■ Data excerpts ■
==================================================

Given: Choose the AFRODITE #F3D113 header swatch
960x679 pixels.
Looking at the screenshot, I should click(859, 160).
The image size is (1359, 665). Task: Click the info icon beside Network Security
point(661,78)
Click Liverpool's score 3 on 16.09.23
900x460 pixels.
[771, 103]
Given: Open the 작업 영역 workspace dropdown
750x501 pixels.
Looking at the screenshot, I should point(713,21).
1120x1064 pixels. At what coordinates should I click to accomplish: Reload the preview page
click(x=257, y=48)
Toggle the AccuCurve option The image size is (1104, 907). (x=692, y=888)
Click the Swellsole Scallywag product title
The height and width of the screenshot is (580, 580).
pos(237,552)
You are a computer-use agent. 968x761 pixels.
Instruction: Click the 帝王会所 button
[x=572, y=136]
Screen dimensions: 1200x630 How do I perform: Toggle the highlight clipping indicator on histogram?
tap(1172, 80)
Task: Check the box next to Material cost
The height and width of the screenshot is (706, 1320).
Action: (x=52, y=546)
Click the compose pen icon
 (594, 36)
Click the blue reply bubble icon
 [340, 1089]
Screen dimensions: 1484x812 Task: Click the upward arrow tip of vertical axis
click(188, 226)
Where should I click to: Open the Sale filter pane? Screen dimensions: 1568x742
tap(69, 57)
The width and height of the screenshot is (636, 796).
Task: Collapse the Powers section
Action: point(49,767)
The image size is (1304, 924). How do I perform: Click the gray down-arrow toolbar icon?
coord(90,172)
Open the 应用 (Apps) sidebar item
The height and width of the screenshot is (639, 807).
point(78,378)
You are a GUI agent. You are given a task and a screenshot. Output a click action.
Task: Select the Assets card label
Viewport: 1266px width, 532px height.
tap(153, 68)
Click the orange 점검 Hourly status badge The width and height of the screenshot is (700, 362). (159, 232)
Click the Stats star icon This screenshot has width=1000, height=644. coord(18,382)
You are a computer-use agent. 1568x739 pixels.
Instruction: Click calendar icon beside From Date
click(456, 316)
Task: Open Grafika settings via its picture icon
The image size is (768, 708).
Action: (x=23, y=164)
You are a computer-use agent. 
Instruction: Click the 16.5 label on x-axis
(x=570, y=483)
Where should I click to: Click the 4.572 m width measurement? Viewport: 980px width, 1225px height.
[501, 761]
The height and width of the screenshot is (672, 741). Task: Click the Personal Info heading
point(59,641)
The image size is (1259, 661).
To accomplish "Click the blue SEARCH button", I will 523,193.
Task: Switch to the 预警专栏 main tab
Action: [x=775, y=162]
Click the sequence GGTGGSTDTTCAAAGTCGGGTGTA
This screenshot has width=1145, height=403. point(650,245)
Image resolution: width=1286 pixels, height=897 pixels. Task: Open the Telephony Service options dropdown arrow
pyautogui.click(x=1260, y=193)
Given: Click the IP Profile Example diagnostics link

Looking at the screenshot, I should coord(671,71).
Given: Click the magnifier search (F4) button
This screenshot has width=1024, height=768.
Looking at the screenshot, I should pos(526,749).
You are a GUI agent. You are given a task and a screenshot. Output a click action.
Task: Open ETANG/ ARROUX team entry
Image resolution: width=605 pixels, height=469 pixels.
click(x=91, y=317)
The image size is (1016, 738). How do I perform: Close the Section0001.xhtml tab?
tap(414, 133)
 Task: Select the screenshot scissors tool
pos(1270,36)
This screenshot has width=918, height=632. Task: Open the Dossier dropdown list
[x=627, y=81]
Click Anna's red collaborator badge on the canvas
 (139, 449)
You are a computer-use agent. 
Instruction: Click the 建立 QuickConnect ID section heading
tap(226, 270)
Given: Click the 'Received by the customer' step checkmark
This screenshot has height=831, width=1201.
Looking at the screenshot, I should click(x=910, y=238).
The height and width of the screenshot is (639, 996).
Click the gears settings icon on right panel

==================================================

For each line of the material that includes the word "computer", make a copy.

■ Solution to this problem ■
You are a computer-use agent. 968x761 pixels.
You are a computer-use agent. 1568x739 pixels.
You are a computer-use agent. 
You are a computer-use agent. 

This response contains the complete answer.